La sua era una vita in ascesa. Dopo anni di impegno e studio, aveva realizzato il sogno di lavorare nel mondo della moda internazionale. Aveva trovato spazio e riconoscimento a Parigi, nello staff creativo di Prada, dove disegnava il suo futuro. Era tornata in Italia per qualche giorno di pausa, per respirare un po’ di Mediterraneo. Quel giorno, quella passeggiata, è diventata il suo ultimo passo.

Il ragazzino responsabile e l’ombra dell’irresponsabilità
Dalle indagini emerge il profilo disturbato del tredicenne che avrebbe lanciato la statuetta. Gli inquirenti parlano di un adolescente “problematico”, con precedenti comportamenti violenti e pericolosi. Non era la prima volta che lanciava oggetti dal balcone: in passato aveva scagliato cuscini, un tablet, altri soprammobili. Gesti impulsivi, spesso sottovalutati. Ma quella domenica, il ragazzo avrebbe lanciato due statuette per un peso totale di oltre dieci chili.
Un atto che gli inquirenti definiscono “d’impulso”, ma che ha avuto conseguenze irreparabili. Nonostante ciò, la legge italiana stabilisce che un minore di tredici anni non possa essere ritenuto penalmente responsabile. Non sarà processato, non subirà una condanna. Le carte sono ora nelle mani degli avvocati della famiglia Jaconis, ma la strada giudiziaria appare sbarrata sul fronte penale minorile.
Un secondo fascicolo aperto per i genitori
La Procura dei Minori ha trasmesso gli atti alla Procura ordinaria, che ha aperto un secondo fascicolo per valutare le eventuali responsabilità dei genitori. Le ipotesi di reato sono pesanti: omicidio colposo in concorso e mancata sorveglianza. Gli inquirenti intendono stabilire se il comportamento del ragazzo fosse prevedibile, e se i genitori abbiano avuto una condotta negligente.
Ascoltati nel corso delle indagini, i genitori hanno negato ogni responsabilità. Hanno dichiarato di non aver mai visto le statuette in casa, di non essersi accorti di nulla. Ma per gli investigatori, resta da chiarire se esistessero segnali d’allarme ignorati. Il ragazzino viveva in un contesto familiare difficile? Era seguito? C’erano precedenti che avrebbero potuto far immaginare un’escalation?

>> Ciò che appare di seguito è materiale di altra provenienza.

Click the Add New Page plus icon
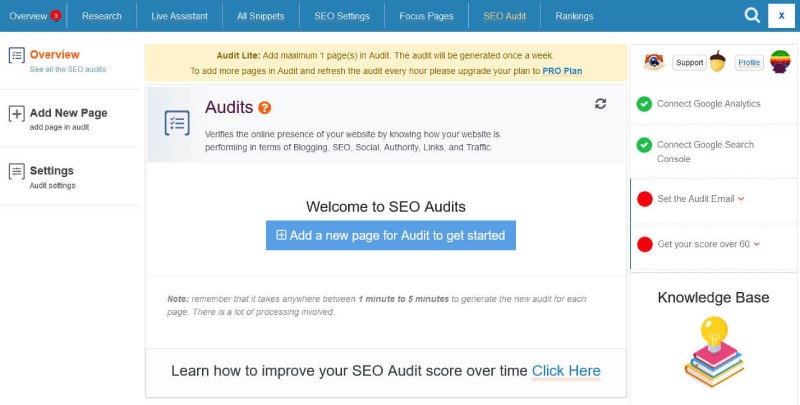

Nessuna giustizia per Chiara, solo dolore
Il caso di Chiara Jaconis si colloca in un vuoto normativo e sociale che lascia spazio solo al dolore. Una giovane donna, promessa del mondo creativo, è morta in modo assurdo, per mano di un bambino che la legge non può punire. Eppure, dietro questo gesto ci sono responsabilità educative, genitoriali e istituzionali che vanno indagate fino in fondo.
Chiara è diventata il simbolo di una città che troppo spesso convive con l’imprevedibilità violenta del disagio minorile. Di una giustizia che non può sempre restituire equilibrio. E di un Paese in cui l’assenza di controllo familiare può diventare, in certe circostanze, un pericolo pubblico.
Nel cuore dei Quartieri Spagnoli, via Concordia porta ancora il segno di quella tragedia. E mentre i familiari chiedono giustizia, la società si interroga. Perché a tredici anni non si può processare, ma nemmeno si può morire così.